WeeklyWorker

21.11.1996

SLP branch reports

Manchester

The Socialist Labour Party will not call upon the working class to vote Labour in any constituency in the forthcoming general election. “New Labour and the Tories are no different!” This was the clear statement of the completeness of the SLP’s break with the Labour Party, made by Arthur Scargill at Manchester’s SLP public rally on November 15. Comrade Scargill was responding to jibes from Socialist Workers Party members in the audience, who said that the SLP was a step in the wrong direction because of its “electoralism”. He called the SWP line “hypocritical”. It condemned all participation by a socialist party in parliamentary elections on the one hand, but called on the working class to vote in those elections and to vote for the anti-working class New Labour Party. He repeated the statement, made at other recent public meetings, that the SLP was an extra-parliamentary party, supporting direct action, and all working class struggles. It would nevertheless be contesting as many elections as its resources would permit.

Spelling out policies on unemployment, nationalisation, health and education, comrade Scargill again stated that the SLP favoured British withdrawal from the European Union, a “capitalist club”. And once again it was that statement which was least favourably received by this audience, attracting only a ripple of applause.

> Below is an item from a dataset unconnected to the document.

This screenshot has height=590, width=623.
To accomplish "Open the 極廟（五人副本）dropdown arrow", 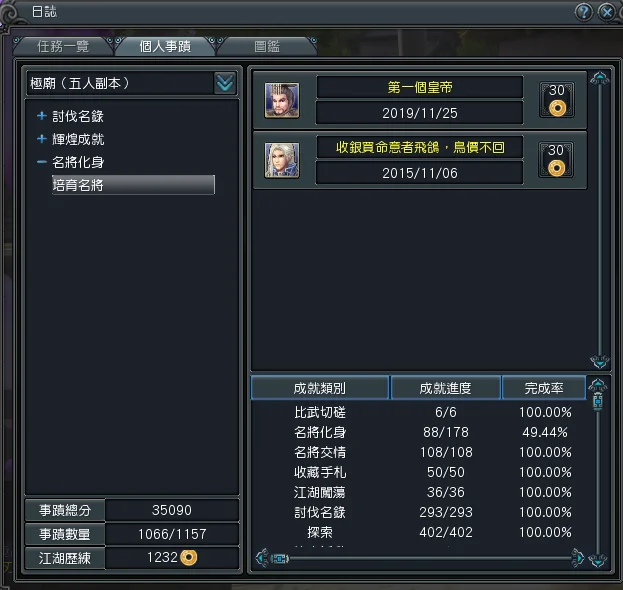I will click(225, 83).
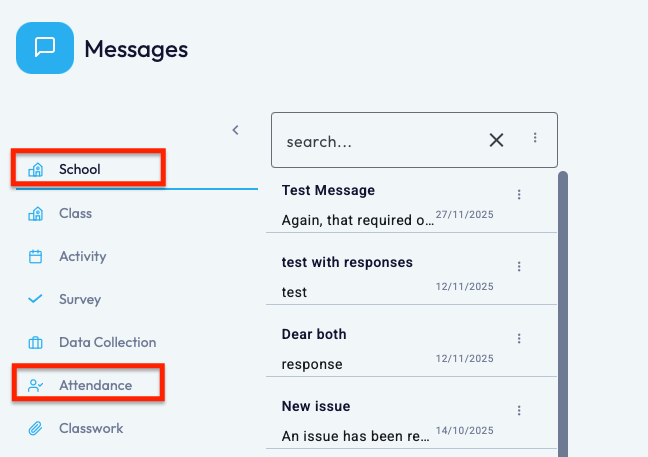Image resolution: width=648 pixels, height=457 pixels.
Task: Click the Classwork paperclip icon
Action: pyautogui.click(x=36, y=428)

Curiously, Scargill had commenced his speech on the subject of the SLP’s constitution. It was not “Arthur Scargill’s constitution”, he said. He claimed it had been adopted by the SLP’s membership at the party’s inaugural conference on May 4 1996.

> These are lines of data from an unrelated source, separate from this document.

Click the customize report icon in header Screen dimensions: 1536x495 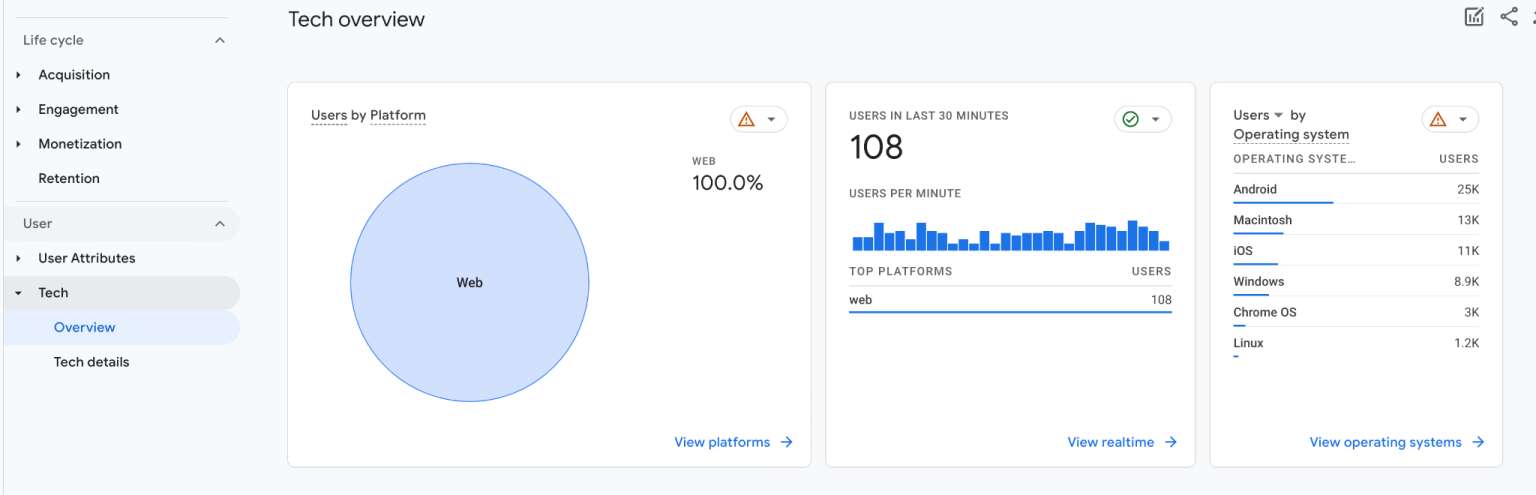point(1474,17)
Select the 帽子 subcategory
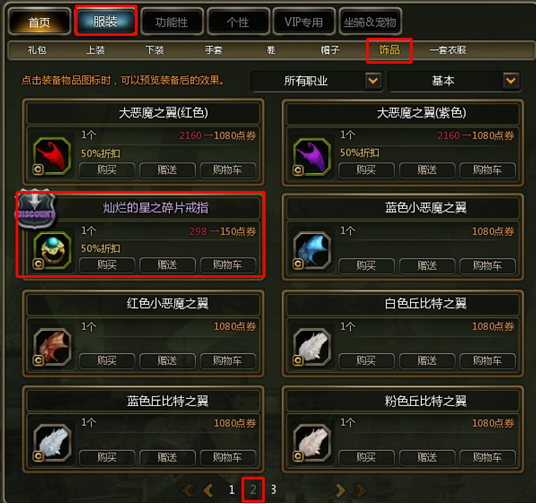The height and width of the screenshot is (504, 537). [329, 50]
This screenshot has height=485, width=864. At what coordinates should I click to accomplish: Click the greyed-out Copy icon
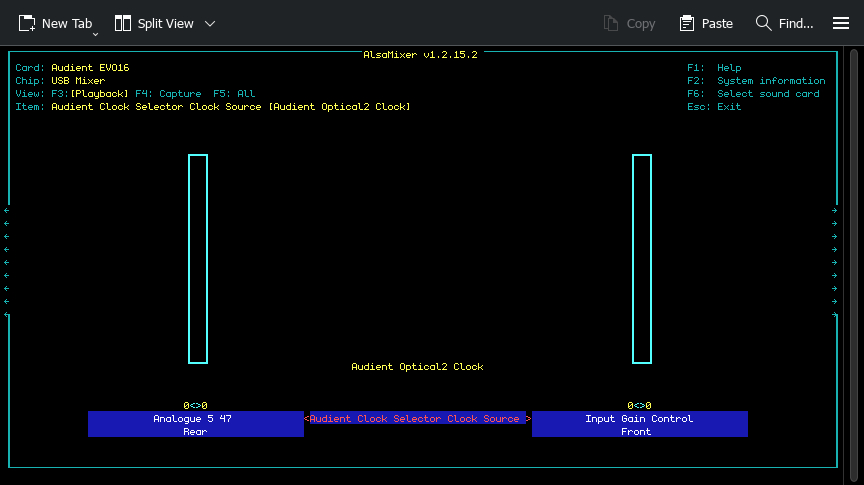tap(611, 23)
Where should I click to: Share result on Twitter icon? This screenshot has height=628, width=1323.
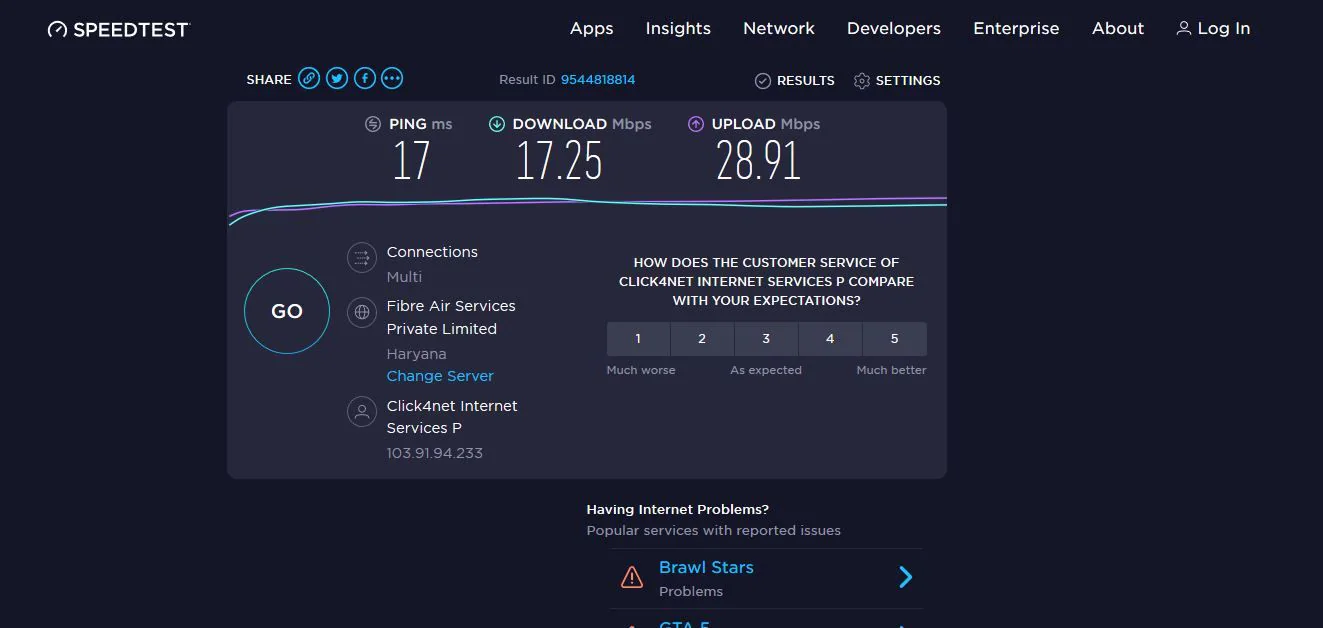click(337, 78)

This statement is not about a matter of purely historical importance. If it were true, then proposals to amend the constitution at future congresses would require a two thirds majority card vote. Contrarily, amendments to a draft constitution, prior to the proposal of the whole document for adoption, would require only a simple majority. It is deeply worrying that the SLP president can make such false statements in front of so many party members who were present at the inaugural congress. SLP comrades should pursue this matter through their branches.

An excellent first speech was made by a l4-year old youth section recruit, Tom Partridge. His assertion that working class youth faced an increasing campaign of criminalisation, when they were not in fact criminals, but victims of a capitalist society, was warmly received.

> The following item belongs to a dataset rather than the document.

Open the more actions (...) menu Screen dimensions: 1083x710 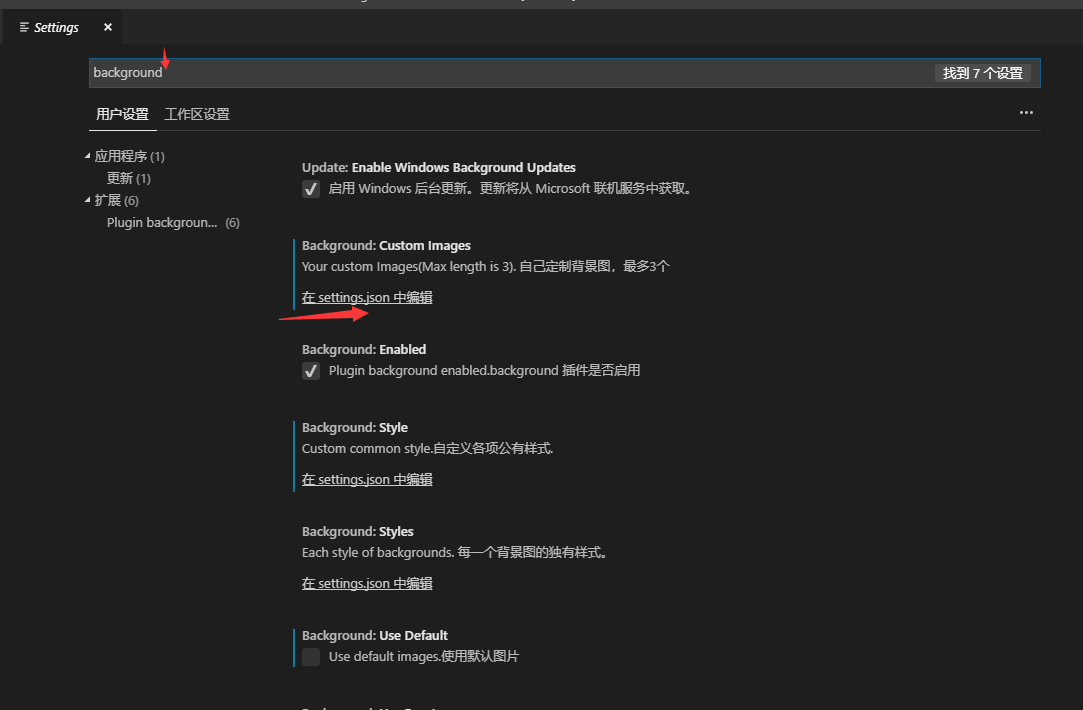(1026, 113)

After the break with the Labour Party, the next crucial step for the working class is to break with Labourism. This was the unarticulated, but clear message of a speech by SLP member and CWU Merseyside Regional Secretary, John Ireland. He made clear his members’ disgust at the pro-management role in the post office dispute of Tony Blair MP (anagram: I’m Tory Plan B). John then made an equally blistering attack on the sell-out deal being made by the CWU leadership. In particular, he lambasted general secretary Alan Johnson, on a salary of £50,000 (po-faced response from Arthur), who ignores union conference resolutions opposing teamworking in pursuit of his own ‘social partnership’ betrayal. The proposed settlement does not even protect union members victimised during the dispute.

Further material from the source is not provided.